MAMUJU TENGAH, REFORTASE.ID – Ketua DPRD Kabupaten Mamuju Tengah, Hj. Nirmalasari Aras, SH., mengajak seluruh elemen masyarakat untuk mengambil peran aktif dalam upaya perlindungan lingkungan dan penanganan perubahan iklim melalui aksi nyata dalam kehidupan sehari-hari.
Ajakan tersebut disampaikan saat membacakan sambutan pada peringatan Hari Lingkungan Hidup Sedunia Tahun 2026 yang digelar di Pantai Batu Meana Tumbu, Kecamatan Topoyo, Kabupaten Mamuju Tengah, Sabtu (6/6/2026).
Dalam sambutannya, Hj.

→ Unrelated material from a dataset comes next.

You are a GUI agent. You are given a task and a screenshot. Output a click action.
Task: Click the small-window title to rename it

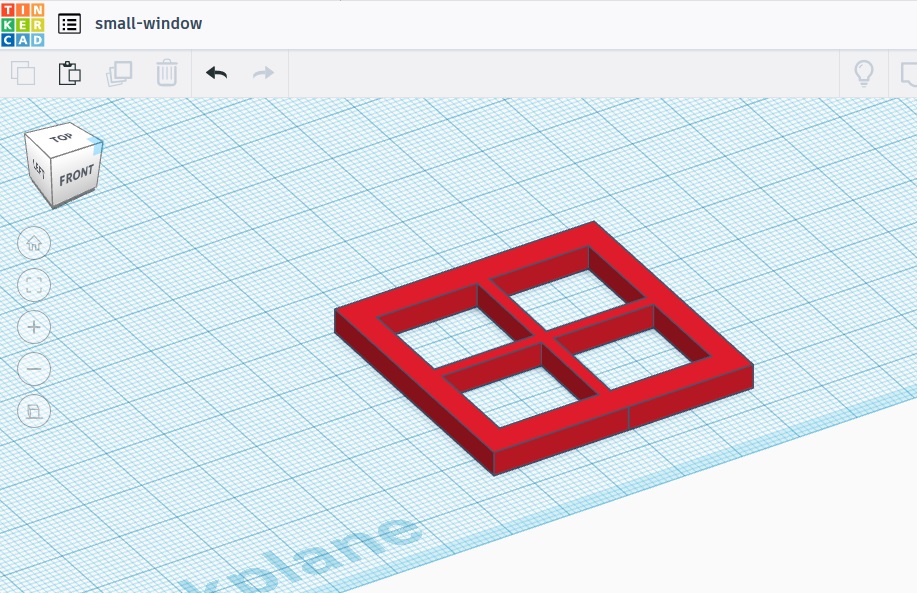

Nirmalasari Aras menegaskan bahwa Hari Lingkungan Hidup Sedunia yang diperingati setiap tanggal 5 Juni bukan sekadar seremoni tahunan, melainkan momentum penting untuk meningkatkan kesadaran dan memperkuat aksi bersama dalam menghadapi berbagai tantangan lingkungan global, seperti perubahan iklim, hilangnya keanekaragaman hayati, dan polusi.
“Tantangan lingkungan yang kita hadapi saat ini membutuhkan kerja sama dan aksi nyata dari seluruh pihak. Menunda tindakan berarti memperbesar risiko bencana di masa depan, sementara bertindak hari ini berarti memilih harapan bagi generasi mendatang,” ujarnya.
Pada tahun 2026, dunia mengangkat tema global “Inspired by Nature. For Climate. For Our Future” yang menekankan pentingnya solusi berbasis alam, partisipasi publik yang inklusif, serta pemanfaatan teknologi hijau dalam mendukung upaya mitigasi perubahan iklim. Sejalan dengan itu, Indonesia mengusung tema nasional “Saatnya Bekerja untuk Iklim” sebagai ajakan untuk mendorong perubahan pola pikir dan perilaku masyarakat menuju gaya hidup yang lebih ramah lingkungan.
Ketua DPRD Mamuju Tengah juga menekankan pentingnya penerapan nilai-nilai pelestarian lingkungan melalui Gerakan ASRI (Aman, Sehat, Resik, dan Indah) sebagai bagian dari Gerakan Nasional Indonesia ASRI. Menurutnya, kepedulian terhadap lingkungan harus menjadi budaya yang tumbuh dalam kehidupan masyarakat.
Ia mengajak masyarakat untuk memulai langkah-langkah sederhana namun berdampak besar, seperti mengurangi penggunaan plastik sekali pakai, menghemat energi listrik, memilih moda transportasi yang ramah lingkungan, serta mengurangi jejak karbon dalam berbagai aktivitas sehari-hari.
Selain itu, pemerintah dan pelaku usaha juga didorong untuk memperkuat investasi pada teknologi hijau, energi terbarukan, dan pengembangan ekonomi sirkular guna mendukung pembangunan yang berkelanjutan.
Kepada generasi muda, Hj. Nirmalasari Aras berpesan agar terus menjadi pelopor perubahan dalam menjaga kelestarian lingkungan.
“Untuk generasi muda, teruslah bersuara, berinovasi, dan menjadi agen perubahan. Masa depan iklim ada di tangan kalian,” pesannya.
Usai pelaksanaan apel peringatan Hari Lingkungan Hidup Sedunia, kegiatan dilanjutkan dengan mengikuti rapat virtual (Zoom Meeting) bersama Presiden Republik Indonesia, Prabowo Subianto, yang terhubung dengan berbagai daerah di Indonesia dalam rangka memperingati Hari Lingkungan Hidup Sedunia Tahun 2026.
Melalui peringatan Hari Lingkungan Hidup Sedunia Tahun 2026, diharapkan seluruh komponen bangsa semakin memperkuat komitmen, kolaborasi, dan aksi nyata dalam menjaga kelestarian lingkungan demi terwujudnya bumi yang lebih sehat, bersih, dan berkelanjutan bagi generasi kini maupun generasi yang akan datang.